▶ _Work instruction 1_
In the thread about Moderna's vaccine candidate, what earlier experience helped identify the target?
▶ _Work instruction 2_
Print the part of the thread about Moderna's vaccine candidate from "All you need" to "draw on.) (2/n)".
▶ _Work instruction 3_
Write what comes next in the thread about Moderna's vaccine candidate, picking up where it stops.

▶ _Provided text_
=====

I'm puzzled by the response to the fact that Moderna had its vaccine candidate ready just days after the coronavirus sequence was known. "It took just *two days*?!! So we've had the vaccine all this time?" First, this is the whole point of mNRA vaccines... (1/n)
All you need is the sequence of the target protein, and you can almost instantly make a candidate vaccine. (Of course, you need to know the target; in this case we had experience with SARS and MERS to draw on.) (2/n)
This is one of the advantages of the mRNA approach - the active ingredient is quick and easy to make by chemical means. It's what should make mRNA such a good (though not the only) vaccine platform technology in the future. BUT... (3/n)
What Moderna had was not the vaccine but a vaccine candidate. It's not clear how any of the trials could have been omitted or, perhaps, significantly shortened or speeded up. Even if you know the vaccine is basically safe (after Phase I), who on earth is going to risk...
...plunging into large-scale manufacture and distribution for a vaccine candidate that might not work (even if you expect it will?). That would be an immense diversion of resources and money. (As it stood, manufacture *was* begun at an early stage, thanks to...

=====

▶ _Information provided_
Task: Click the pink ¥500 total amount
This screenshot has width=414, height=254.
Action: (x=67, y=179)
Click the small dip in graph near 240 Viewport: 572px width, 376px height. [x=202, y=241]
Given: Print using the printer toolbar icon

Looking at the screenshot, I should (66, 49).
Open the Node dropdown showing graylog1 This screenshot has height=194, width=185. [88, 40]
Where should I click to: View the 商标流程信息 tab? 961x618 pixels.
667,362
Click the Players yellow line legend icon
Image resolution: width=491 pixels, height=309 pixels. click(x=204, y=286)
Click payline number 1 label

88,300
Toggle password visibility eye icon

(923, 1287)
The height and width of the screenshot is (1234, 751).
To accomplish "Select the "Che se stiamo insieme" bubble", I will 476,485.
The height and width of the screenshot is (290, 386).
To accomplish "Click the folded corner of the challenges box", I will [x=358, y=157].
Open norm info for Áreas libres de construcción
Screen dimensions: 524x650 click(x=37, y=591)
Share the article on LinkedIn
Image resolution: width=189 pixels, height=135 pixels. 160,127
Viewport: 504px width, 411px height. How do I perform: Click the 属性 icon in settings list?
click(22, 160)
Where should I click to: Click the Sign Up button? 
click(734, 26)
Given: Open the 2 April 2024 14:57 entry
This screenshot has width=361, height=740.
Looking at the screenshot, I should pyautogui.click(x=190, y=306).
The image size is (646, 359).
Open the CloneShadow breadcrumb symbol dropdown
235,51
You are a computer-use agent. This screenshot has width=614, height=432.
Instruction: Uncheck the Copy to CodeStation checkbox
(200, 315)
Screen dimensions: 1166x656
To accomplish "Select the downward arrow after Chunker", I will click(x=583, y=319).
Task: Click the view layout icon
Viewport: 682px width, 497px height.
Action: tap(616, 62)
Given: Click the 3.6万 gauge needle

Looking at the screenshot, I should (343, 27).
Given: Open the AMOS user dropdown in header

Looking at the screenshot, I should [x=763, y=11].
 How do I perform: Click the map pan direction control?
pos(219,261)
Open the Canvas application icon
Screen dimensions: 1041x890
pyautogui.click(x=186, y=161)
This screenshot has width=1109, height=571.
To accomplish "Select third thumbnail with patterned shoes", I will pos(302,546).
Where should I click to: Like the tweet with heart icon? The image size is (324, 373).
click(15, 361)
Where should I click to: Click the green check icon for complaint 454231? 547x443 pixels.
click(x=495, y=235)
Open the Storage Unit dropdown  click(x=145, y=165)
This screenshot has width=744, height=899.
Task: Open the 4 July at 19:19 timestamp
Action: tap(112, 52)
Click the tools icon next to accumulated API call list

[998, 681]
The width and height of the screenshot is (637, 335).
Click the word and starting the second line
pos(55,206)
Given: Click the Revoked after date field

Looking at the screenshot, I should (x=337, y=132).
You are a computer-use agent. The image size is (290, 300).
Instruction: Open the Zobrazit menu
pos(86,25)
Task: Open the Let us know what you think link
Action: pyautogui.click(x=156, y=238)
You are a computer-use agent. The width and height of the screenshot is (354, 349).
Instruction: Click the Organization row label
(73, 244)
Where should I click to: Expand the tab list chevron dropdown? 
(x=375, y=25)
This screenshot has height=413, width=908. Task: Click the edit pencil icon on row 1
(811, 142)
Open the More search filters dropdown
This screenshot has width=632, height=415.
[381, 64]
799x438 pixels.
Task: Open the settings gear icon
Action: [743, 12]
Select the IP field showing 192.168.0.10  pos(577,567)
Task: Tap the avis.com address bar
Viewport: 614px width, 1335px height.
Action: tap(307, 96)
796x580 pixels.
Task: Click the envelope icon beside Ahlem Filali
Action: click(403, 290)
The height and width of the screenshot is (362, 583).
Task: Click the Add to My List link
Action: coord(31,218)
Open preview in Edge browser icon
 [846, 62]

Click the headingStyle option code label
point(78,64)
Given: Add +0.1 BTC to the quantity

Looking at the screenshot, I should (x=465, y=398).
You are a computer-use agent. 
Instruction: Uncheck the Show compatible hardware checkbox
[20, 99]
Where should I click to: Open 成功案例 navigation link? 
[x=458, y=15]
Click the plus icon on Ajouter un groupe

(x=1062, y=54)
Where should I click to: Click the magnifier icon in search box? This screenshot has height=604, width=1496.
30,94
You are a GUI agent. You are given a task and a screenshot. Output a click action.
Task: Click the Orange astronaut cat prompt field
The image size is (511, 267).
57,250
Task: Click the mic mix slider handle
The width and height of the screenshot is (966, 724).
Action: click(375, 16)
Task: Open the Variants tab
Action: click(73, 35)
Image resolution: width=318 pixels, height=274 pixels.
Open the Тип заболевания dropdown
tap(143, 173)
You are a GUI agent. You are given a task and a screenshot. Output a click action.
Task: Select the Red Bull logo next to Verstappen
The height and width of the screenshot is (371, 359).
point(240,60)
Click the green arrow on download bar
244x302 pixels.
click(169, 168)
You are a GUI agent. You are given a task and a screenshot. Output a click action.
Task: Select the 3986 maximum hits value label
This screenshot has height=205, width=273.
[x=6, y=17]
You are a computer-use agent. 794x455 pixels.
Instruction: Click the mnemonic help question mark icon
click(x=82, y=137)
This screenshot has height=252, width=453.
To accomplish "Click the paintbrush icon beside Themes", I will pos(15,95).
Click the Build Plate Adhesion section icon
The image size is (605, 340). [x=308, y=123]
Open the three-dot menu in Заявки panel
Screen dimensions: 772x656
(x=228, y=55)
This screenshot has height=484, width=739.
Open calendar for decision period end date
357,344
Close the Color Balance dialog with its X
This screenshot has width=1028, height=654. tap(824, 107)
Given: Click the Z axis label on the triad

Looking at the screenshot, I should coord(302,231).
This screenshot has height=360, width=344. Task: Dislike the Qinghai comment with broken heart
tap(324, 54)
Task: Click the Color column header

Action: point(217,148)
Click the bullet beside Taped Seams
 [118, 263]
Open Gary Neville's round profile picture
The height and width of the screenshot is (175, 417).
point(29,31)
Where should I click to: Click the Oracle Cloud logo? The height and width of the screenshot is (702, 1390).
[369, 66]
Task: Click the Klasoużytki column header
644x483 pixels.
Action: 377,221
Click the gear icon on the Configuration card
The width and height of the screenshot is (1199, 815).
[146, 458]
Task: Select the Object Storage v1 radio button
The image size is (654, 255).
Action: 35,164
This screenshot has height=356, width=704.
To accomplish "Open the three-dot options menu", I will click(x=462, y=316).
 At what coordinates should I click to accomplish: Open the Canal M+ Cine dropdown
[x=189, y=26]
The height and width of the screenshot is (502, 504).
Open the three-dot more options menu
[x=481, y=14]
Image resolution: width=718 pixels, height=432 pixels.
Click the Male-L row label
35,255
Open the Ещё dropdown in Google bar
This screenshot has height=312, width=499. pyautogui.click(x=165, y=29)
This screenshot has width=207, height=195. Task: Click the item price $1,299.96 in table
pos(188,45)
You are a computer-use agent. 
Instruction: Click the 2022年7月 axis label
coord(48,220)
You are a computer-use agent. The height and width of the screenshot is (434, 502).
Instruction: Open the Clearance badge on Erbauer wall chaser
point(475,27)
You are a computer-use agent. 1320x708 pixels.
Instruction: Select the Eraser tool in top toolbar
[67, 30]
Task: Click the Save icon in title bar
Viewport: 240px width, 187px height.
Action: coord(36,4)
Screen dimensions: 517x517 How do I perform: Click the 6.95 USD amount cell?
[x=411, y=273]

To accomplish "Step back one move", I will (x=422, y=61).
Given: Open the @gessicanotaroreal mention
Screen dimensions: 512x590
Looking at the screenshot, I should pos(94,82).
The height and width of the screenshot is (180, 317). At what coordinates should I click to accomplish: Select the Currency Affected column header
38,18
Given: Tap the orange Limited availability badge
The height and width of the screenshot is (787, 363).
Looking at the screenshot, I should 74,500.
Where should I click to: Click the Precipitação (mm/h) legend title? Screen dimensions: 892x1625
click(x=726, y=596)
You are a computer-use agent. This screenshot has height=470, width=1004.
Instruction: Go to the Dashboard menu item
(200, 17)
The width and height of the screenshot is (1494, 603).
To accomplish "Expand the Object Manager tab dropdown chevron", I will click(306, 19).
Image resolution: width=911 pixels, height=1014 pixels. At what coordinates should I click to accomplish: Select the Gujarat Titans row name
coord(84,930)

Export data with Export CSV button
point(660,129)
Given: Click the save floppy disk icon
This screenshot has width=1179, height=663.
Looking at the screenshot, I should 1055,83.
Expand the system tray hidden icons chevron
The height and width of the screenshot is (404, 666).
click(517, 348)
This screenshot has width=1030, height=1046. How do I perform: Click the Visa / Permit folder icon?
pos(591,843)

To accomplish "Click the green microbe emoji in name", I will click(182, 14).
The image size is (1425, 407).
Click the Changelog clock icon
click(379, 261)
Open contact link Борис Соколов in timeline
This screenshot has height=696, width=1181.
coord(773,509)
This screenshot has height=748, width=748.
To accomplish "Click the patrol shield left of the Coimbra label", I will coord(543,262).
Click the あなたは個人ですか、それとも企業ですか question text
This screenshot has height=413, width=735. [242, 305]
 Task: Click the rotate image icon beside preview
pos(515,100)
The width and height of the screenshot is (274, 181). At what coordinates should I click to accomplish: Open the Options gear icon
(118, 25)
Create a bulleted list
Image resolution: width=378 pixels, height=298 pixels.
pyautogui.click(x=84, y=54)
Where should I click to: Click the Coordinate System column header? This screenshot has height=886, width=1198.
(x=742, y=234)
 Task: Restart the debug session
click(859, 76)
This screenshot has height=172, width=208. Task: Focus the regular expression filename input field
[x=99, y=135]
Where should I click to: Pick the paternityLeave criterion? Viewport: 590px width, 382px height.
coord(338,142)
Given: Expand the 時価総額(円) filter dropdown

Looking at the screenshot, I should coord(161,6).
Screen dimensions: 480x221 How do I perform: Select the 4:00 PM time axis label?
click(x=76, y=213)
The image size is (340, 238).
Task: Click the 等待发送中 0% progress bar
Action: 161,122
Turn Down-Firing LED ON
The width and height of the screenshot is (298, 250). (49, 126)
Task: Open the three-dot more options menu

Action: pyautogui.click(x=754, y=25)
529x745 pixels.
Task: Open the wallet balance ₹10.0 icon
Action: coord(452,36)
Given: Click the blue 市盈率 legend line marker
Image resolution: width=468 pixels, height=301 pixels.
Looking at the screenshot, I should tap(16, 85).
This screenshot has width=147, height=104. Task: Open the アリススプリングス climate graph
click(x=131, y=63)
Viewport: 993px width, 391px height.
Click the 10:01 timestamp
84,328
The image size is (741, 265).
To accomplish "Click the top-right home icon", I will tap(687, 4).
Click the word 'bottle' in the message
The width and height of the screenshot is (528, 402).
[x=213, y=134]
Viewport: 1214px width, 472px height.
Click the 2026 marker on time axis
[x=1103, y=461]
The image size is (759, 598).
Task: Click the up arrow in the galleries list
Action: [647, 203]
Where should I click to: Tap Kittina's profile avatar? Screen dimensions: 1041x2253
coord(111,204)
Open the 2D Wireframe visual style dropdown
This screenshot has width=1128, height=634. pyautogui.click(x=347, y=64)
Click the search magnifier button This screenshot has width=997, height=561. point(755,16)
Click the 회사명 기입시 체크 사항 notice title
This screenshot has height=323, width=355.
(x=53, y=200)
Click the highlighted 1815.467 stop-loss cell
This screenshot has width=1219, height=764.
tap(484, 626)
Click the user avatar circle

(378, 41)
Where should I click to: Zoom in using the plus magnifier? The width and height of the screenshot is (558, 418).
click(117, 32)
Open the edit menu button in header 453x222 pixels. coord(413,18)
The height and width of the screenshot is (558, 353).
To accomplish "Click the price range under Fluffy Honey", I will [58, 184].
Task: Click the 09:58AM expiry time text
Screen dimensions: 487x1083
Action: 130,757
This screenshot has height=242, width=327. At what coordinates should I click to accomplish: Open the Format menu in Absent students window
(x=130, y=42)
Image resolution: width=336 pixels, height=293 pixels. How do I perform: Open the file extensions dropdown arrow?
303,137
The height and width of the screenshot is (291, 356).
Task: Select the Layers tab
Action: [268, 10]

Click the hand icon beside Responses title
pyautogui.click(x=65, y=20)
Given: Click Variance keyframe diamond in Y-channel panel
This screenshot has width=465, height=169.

=====

▶ _Your response 1_
Experience with SARS and MERS.

▶ _Your response 2_
All you need is the sequence of the target protein, and you can almost instantly make a candidate vaccine. (Of course, you need to know the target; in this case we had experience with SARS and MERS to draw on.) (2/n)

▶ _Your response 3_
... Operation Warp Speed funding - but it would have been crazy to do that at scale *too* early.) What would be lost if it hadn't worked? Loads. Vaccinated people could have had a false sense of security, and a vaccine that proved not effective enough could have...
...shattered (already fragile) public trust. Plus, mRNA vaccines have never been approved before, so there's no way the trials could be skimped at this point. As for whether, now that we know it works, we could demand less of efficacy (not safety!) trials in future...
... efficacy for one virus does not guarantee it for another. SARS-CoV-2 is in many ways a soft target, with few apparent evasion mechanisms. Other families of viruses can be better at evading an immune response. So it's not a given.